Sven Del Pozzo - C.K. Cooper

All right. Sorry about that.

Roland Burns

…$273 million of current assets and only $95 million of current liabilities. But included in the current assets is the $42 million receivable.

Sven Del Pozzo - C.K. Cooper

Oh, it is in there already. Okay.

Roland Burns

But it is a very large surplus, working capital surplus.

Sven Del Pozzo - C.K. Cooper

Okay, thanks. And then the very last thing, based on what your reservoir engineers have done, what is the number that we can keep in the back of our head, you know having seen other Haynesville shale producers report reserves, and we have been able to kind of back into some kind of breakeven price for some of them. What about for you guys in terms of where do you reach the -- what gas price allows you to reach your economic limit for -- I know it is going to vary from well to well, but I guess all in, based on what you have got in your proved reserve report, what kind of a gas price or what gas price at the wellhead gives you your breakeven value for a well.

Mack Good

Well, this is Mack. Breakeven will be about 350. We would like to see a $5 gas price or something close to that to give us a reasonable rate of return on our 5 Bcfe wells.

Sven Del Pozzo - C.K. Cooper

All right. Thank you very much.

Jay Allison

Thank you.

Operator

Your next question comes from the line of Mark Lear with Sidoti & Co. Please proceed.

Mark Lear - Sidoti & Co

Good morning gentlemen.

Jay Allison

Good morning.

Mark Lear - Sidoti & Co

Looking at the production guidance the range you guys put out here. Just wanted to kind of get an idea from you, what is the reason for the range and is that kind of leaning more towards the transportation, how that rolls out or you know, it seems that you can get to the high-end of the range putting up about 3% sequential production growth each quarter in 2010, where recently you guys have been putting up low double-digit type sequential growth. So just kind of want to get an idea from you guys how you roll that out?

Mack Good

This is Mack. One particular point to make about the range is that, we in building the range wanted to accommodate some of the changes in scheduling that would affect the production, and when the production comes online and how quickly it comes online, there are a number of considerations there. One is we are increasing the number of stages so the logistics in getting the work scheduled and done has changed. We're not the only operator that is doing that. And so the demand for that kind of work is going to be extremely high. So that is number one.

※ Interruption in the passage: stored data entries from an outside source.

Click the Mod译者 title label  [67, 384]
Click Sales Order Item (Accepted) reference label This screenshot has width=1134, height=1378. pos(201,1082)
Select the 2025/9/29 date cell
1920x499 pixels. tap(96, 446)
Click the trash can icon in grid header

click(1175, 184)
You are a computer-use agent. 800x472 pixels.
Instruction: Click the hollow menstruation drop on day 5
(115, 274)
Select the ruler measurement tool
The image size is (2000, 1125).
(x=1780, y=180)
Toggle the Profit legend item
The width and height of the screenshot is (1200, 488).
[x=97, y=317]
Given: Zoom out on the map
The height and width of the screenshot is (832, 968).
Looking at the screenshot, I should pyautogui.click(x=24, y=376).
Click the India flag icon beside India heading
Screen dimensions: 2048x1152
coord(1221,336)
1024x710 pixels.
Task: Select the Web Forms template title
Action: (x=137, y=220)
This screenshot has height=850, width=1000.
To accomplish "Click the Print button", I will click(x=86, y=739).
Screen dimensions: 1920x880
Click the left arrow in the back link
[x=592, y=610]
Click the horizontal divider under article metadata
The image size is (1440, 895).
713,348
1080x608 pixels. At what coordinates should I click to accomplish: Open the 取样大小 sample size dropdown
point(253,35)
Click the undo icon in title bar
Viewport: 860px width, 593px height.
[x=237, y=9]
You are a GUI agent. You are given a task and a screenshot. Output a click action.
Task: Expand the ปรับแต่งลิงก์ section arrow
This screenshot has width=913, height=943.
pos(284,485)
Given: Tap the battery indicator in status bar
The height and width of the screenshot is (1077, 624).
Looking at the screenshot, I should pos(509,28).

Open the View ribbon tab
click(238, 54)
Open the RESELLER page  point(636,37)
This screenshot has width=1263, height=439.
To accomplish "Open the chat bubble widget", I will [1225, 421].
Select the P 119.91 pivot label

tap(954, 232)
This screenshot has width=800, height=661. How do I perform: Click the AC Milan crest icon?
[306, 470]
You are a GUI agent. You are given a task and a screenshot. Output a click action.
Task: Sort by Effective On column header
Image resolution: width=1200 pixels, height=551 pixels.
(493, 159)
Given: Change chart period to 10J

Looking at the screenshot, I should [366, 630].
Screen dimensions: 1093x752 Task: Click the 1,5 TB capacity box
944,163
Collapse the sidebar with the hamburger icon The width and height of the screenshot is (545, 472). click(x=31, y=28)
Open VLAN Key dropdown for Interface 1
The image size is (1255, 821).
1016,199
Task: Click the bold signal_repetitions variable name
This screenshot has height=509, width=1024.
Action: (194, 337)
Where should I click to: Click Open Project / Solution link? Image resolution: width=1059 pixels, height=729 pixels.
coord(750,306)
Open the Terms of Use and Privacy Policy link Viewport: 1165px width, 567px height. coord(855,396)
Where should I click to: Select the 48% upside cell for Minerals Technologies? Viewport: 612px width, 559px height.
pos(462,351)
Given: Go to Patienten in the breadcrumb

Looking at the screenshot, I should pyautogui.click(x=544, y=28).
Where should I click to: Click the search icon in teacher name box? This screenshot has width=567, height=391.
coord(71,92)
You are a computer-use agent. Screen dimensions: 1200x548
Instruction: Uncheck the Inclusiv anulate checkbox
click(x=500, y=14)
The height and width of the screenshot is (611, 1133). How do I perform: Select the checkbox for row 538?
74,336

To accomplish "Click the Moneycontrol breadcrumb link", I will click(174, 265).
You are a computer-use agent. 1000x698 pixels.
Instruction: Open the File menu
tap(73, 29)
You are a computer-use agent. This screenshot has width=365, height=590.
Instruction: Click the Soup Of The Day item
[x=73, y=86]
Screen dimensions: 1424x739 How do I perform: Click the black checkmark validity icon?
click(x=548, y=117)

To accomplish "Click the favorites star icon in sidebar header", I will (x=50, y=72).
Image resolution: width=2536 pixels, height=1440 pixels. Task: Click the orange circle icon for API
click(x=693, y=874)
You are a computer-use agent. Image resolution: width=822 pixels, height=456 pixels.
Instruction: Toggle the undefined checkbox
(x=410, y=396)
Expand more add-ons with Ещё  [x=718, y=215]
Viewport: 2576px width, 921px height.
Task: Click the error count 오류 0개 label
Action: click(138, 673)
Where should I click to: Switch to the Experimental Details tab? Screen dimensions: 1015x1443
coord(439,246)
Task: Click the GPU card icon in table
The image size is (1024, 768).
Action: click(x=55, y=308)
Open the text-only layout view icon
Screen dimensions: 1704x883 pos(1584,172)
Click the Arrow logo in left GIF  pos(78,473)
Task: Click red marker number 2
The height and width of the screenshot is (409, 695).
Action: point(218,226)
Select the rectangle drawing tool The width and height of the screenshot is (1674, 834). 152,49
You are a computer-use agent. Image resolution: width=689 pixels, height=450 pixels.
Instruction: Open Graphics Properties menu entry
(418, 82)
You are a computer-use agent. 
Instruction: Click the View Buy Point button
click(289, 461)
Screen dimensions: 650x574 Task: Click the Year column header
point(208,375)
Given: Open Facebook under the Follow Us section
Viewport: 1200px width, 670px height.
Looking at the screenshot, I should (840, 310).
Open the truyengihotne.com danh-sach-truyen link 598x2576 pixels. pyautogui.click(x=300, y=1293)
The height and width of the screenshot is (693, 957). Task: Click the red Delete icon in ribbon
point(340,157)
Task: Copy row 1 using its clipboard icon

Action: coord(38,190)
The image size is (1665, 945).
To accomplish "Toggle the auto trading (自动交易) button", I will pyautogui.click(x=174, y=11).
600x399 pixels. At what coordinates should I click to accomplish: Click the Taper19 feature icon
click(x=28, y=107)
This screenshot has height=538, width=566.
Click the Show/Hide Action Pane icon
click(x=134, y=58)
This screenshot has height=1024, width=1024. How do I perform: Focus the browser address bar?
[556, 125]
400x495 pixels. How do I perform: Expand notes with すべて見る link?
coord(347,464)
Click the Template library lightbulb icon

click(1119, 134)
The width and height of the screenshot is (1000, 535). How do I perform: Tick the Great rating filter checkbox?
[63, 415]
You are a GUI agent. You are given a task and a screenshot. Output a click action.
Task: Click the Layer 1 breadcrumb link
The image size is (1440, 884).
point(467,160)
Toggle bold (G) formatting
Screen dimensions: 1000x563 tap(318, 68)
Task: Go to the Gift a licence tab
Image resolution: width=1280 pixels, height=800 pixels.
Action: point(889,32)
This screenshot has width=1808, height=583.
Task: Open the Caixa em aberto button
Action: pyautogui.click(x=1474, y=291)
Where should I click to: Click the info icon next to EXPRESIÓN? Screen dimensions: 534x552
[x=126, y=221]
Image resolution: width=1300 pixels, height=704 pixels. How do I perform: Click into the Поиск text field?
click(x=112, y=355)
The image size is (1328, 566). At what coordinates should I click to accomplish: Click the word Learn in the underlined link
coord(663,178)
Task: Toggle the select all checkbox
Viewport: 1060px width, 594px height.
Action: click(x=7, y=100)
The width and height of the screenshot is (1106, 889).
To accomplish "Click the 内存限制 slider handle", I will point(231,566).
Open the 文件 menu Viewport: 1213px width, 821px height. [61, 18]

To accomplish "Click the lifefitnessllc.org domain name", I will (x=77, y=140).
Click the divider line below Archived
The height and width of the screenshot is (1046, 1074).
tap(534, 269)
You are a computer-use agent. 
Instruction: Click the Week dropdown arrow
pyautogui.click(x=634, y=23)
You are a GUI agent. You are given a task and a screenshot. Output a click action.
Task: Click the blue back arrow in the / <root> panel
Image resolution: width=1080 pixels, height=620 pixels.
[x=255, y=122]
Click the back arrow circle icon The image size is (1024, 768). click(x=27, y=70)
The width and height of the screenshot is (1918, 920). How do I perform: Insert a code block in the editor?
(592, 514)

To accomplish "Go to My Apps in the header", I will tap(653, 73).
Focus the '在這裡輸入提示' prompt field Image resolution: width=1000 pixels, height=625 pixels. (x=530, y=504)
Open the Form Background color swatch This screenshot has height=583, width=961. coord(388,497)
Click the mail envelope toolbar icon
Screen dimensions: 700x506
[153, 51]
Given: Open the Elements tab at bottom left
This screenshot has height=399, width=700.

Number two is we're looking at the possibility of producing our wells at a lower choke setting in order to evaluate the performance profiles, a number of operators are doing that as well. And looking at the impact on producing the wells’ lower choke setting at a slightly lower rate and the impact of that on the declines and the consequent result on EURs.

So in building the range, we looked at all of those factors that I just mentioned plus many more, and so you are right, we could be at the upper end of that, but certainly given the variables we wanted to make sure that we put a lower side range in place.

Mark Lear - Sidoti & Co

Got you, and just looking for a little more granularity on Haynesville reserve bookings. I was just kind of curious, what the recovery per well and how many PUD locations you are able to book per net well drilled in 2009?

Jay Allison

Well, with the drilling program that we had in place in 2009, we targeted and limited ourselves really to two offset PUD locations per well drilled. We did not assign two PUDs in every case. We wanted to make sure that we had performance that justified that. In certain instances, we didn't think that the well had produced long enough to substantially prove the two offsets that we kept that in our hip pocket for adding those reserves in FY 10.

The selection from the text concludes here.